DIY Pour sortir le numéro 1 de Gonzai, les deux Thomas ont d’abord fait le tour des groupes de presse et autres maisons d’édition. « Pendant un an, on a eu droit à la même réponse : c’est super votre truc mais vous allez le faire vous-même et si ça marche revenez nous voir… » Au bout du 20e refus, les deux compères ont logiquement pété un câble et décider de se lancer tout seuls. Mais comment sortir son propre magazine quand on n’a pas un rond en poche ? Thomas donne la solution :

« On s’est dit que les seules personnes avec qui on voulait bosser c’était nos lecteurs. Du coup on a basé tout notre modèle économique sur eux. On a lancé une campagne de fonds sur le site ulule.com pour pouvoir financer la maquette et l’impression. »

Grâce aux lecteurs qui ont pré-acheté le magazine, l’opération a permis de payer la fabrication de 1.500 numéros. Ils recevront leur exemplaire dans leur boîte-aux-lettres, tandis que les autres pourront acheter Gonzaï ( 6euros ) dans un de leurs 28 points de distribution. Le même système sera réutilisé pour le numéro 2.
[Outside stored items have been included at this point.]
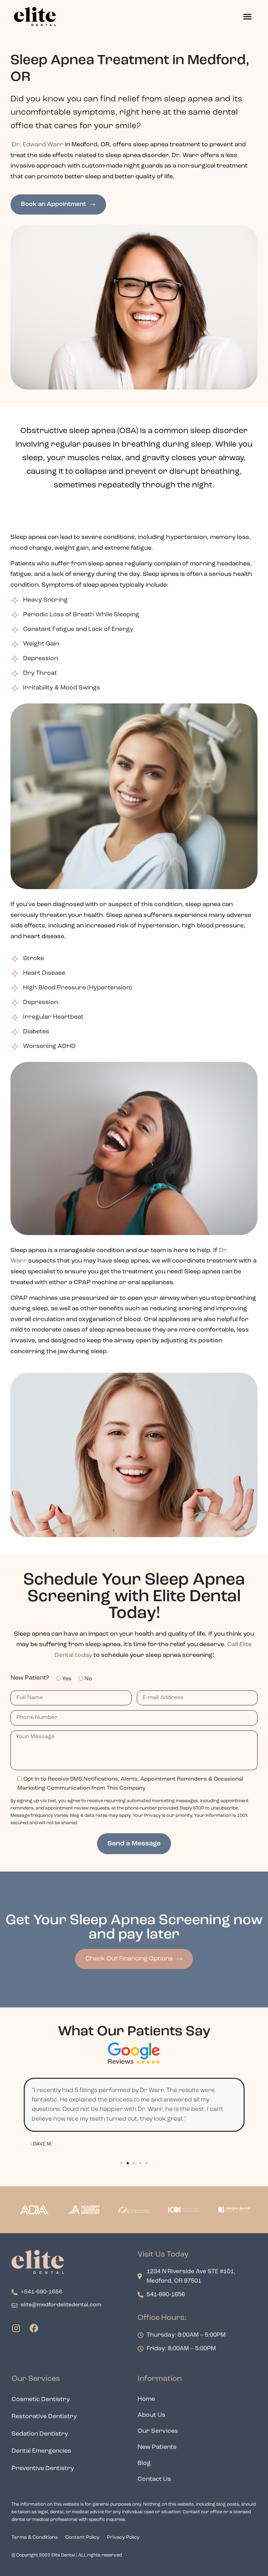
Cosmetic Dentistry (41, 2400)
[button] (247, 16)
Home (146, 2399)
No (88, 1679)
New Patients (157, 2447)
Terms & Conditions (35, 2537)
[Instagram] (16, 2328)
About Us (151, 2415)
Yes (67, 1679)
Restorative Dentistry (44, 2417)
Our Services (157, 2431)
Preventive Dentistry (43, 2469)
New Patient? (29, 1678)
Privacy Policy (123, 2537)
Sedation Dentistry (40, 2434)
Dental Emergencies (41, 2451)
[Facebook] (34, 2328)
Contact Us (154, 2479)
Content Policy (82, 2537)
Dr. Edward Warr (38, 145)
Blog (144, 2463)
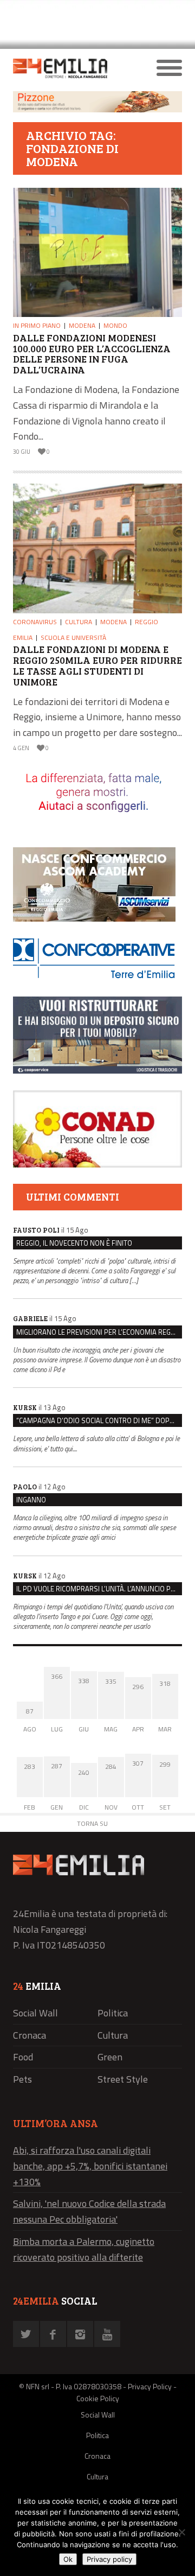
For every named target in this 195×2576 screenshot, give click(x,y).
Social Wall (35, 2013)
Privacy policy (109, 2559)
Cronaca (29, 2035)
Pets (22, 2079)
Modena (82, 325)
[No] (181, 2532)
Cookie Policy (97, 2398)
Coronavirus (35, 622)
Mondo (115, 325)
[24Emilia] (76, 68)
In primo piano (37, 325)
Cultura (78, 622)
De toute façon, on ne le fait pas pour l’argent, on craint même d’en perdre plus qu’autre chose

« Des faits, des freaks, du fun » Et finalement ça donne quoi ? Et bien même pour ceux qui ne se passionnent pas forcément pour la musique et les groupes indé, Gonzai le mag apporte son lot de pépites journalistiques comme cet étonnant reportage sur les westerners (des fans du Far Ouest qui sont habillés en cowboy), un récit sur la vie dans un squat de toxico ou bien encore des portraits au long cours de Jim Henson (le créateur du Muppet Show), Benoît Debie, le chef opérateur de Gaspar Noé (Enter the Void…) et Griselda Blanco, la Pablo Escobar de Floride dans les années 80. De quoi changer des papiers formatés et sans risques que Thomas déteste par-dessus tout : « Aujourd’hui la presse française va droit dans le mur. Les journalistes de la presse papier ont de plus en plus de mal à sortir leur cul dehors; même quand il s’agit de traiter de sujets qui se passent à quelques kilomètres de la rédaction. Et quand ils rapportent un sujet un tant soit peu sensible ou violent c’est la régie publicitaire qui censure de peur que le papier choque l’annonceur… »

Un discours qui n’est pas sans rappeler le récent manifeste de la revue XXI qui encourage les journalistes à dépendre plus de leur lectorat que de leurs annonceurs.